In these days of Out of Africa genomic hegemony, it is easy to forget that until recently, and despite Darwin and Huxley’s early intuition, the African origins of our lineage were controversial, and for a long time, even considered a fringe theory. It isn’t so long ago that multiregional evolution of modern humans was on equal footing with monogenesis, and even that wasn’t usually rooted in Africa. Howells’ 1942 survey of theories for the origins of humans did more than its fair share to modernize paleoanthropology, but Africa rates only three mentions and none of them as a candidate cradle for modern humans. By the mid-1970s, following two solid decades of massive fossil discoveries, and building on even earlier but initially discredited work by Dart, J. Desmond Clark (1975) could still say that the by-then obviousness of the African origin of humans was shocking to those of his generation. Extensive critiques of the Out of Africa model, Total African Replacement, as it was sometimes derisively called by critics, were published in leading journals into the 1990s (Frayer et al 1993).

────

WORK REQUEST:
Answer these questions using the passage on the African origins of humans.
1. In what year did Howells publish his survey of theories for the origins of humans?
2. How many mentions does Africa rate in that survey?
3. What name did critics sometimes use derisively for the Out of Africa model?

Records from a data collection:
────

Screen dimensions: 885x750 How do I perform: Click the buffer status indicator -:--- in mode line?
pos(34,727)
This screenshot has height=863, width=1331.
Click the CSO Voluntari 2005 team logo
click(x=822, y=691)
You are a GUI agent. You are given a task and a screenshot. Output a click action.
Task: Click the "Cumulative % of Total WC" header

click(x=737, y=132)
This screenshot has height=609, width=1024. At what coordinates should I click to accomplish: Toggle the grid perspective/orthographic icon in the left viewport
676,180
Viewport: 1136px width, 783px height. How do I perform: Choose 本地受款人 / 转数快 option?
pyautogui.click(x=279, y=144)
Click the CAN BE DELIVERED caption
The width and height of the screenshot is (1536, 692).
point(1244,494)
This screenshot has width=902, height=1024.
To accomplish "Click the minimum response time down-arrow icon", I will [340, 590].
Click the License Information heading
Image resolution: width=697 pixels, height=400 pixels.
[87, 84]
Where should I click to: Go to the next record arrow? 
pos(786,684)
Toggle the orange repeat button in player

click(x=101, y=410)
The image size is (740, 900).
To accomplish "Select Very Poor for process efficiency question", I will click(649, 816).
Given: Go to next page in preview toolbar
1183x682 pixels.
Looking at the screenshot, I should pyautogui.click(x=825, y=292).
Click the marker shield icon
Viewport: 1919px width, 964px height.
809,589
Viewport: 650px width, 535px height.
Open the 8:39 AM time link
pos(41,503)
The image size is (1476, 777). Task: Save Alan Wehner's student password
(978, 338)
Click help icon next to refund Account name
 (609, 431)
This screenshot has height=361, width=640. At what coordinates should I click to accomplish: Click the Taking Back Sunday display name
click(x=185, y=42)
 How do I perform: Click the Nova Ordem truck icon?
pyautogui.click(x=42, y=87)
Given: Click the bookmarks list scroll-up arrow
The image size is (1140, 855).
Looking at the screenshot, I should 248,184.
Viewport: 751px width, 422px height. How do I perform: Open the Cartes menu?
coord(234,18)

────

RESPONSE AREA:
1. 1942
2. Three
3. Total African Replacement